Finnish smartphone startup Jolla has teamed up with Russian search company Yandex to deliver Android apps to its forthcoming Sailfish OS devices.
The app store arrangement with Yandex locks in a key missing piece in the startup's story so far, namely, where owners of the Jolla device would get their apps from.
The young company of former Nokians haveand have also launched two pre-sale campaigns for the Jolla device, mainly targeting consumers in European countries.
Jolla hasn't revealed how many devices it's sold under the pre-order campaign but expects to deliver them to buyers sometime before the end of the year.
The deal with Yandex means that when the Sailfish OS smartphone does reach buyers, it will come pre-installed with the Yandex.Store app.
"Jolla's strategy is always to work with the most applicable service partners in specific markets and create long-term strategic partnerships.

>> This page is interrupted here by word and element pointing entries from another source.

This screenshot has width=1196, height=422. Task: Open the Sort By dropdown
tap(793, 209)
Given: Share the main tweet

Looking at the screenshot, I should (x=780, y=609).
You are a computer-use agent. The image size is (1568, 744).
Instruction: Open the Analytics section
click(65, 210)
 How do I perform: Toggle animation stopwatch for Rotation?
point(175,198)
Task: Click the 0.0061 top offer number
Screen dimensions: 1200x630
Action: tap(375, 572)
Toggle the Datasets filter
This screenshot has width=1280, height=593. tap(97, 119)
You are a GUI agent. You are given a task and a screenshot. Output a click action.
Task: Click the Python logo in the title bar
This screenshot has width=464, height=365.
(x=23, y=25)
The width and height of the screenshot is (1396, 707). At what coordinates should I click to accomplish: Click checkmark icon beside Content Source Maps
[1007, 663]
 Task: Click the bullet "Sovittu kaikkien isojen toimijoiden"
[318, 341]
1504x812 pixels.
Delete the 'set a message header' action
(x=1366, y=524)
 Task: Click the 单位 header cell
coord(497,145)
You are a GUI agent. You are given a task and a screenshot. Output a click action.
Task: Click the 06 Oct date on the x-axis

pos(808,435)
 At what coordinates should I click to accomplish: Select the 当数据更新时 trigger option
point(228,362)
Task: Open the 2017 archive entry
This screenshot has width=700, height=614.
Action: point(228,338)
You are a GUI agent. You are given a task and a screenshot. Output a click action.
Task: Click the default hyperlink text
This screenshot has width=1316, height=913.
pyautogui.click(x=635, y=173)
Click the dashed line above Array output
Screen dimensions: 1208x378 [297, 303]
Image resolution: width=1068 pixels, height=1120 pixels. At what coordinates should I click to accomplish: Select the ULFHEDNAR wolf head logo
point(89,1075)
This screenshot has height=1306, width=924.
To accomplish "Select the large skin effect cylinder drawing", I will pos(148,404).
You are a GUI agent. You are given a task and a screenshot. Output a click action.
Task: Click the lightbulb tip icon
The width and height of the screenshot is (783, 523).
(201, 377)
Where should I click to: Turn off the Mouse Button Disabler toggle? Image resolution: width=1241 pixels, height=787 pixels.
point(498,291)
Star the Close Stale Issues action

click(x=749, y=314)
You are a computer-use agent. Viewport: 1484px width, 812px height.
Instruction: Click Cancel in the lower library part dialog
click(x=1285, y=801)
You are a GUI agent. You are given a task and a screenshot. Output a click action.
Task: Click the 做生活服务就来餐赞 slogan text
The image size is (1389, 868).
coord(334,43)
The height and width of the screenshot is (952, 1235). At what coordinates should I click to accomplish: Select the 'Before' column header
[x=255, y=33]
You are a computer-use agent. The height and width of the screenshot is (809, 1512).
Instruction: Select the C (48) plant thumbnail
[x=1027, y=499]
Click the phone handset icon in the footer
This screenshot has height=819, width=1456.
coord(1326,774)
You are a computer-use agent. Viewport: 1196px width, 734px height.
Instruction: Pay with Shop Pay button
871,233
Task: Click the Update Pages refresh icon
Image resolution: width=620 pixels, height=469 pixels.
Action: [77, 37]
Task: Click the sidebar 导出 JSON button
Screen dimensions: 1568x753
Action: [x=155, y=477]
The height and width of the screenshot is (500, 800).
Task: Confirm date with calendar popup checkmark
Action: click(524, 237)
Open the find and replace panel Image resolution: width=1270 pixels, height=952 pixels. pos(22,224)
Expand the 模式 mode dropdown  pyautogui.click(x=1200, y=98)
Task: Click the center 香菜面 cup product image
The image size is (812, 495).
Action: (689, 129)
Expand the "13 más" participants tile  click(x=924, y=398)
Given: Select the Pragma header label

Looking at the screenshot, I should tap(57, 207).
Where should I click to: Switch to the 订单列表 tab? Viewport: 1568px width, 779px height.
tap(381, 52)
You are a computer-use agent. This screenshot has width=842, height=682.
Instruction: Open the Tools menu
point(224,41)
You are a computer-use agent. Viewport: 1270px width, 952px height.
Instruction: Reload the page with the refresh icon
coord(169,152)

We analysed a number of alternative Android app stores to use for our first markets in Europe, and quickly found out that what Yandex offered was very competitive and that they were very interested in developing their app store together with us for their future needs and for the needs of Sailfish customers", Sami Pienimaki, co-founder of Jolla said in a statement.
According to Yandex, its app store features over 85,000 apps in 17 categories - still a fraction of the 900,000 or so app available on Google Play, but better than starting with from scratch with native-only apps. Yandex also notes that its store has an "in-app purchase opportunity" and is available in 37 languages.
Although Jolla has sought Android compatibility for Sailfish OS, it has never looked to Google Play as a distribution hub for those apps, pointing instead to third-party app stores.
Jolla has also been keen to launch in the Chinese market, very early on.
Although it hasn't announced further progress in China, if it does, the fact that it can't distribute apps through Google Play probably won't matter. A recent breakdown of the Chinese Android distribution by mobile analyst Benedict Evans showed that Google Play was only responsible for six percent of all app installs in China. Third party app markets, such as Tencent App Gem, Baidu App Store and AppChina, were responsible for 72.6 percent of all installs in China.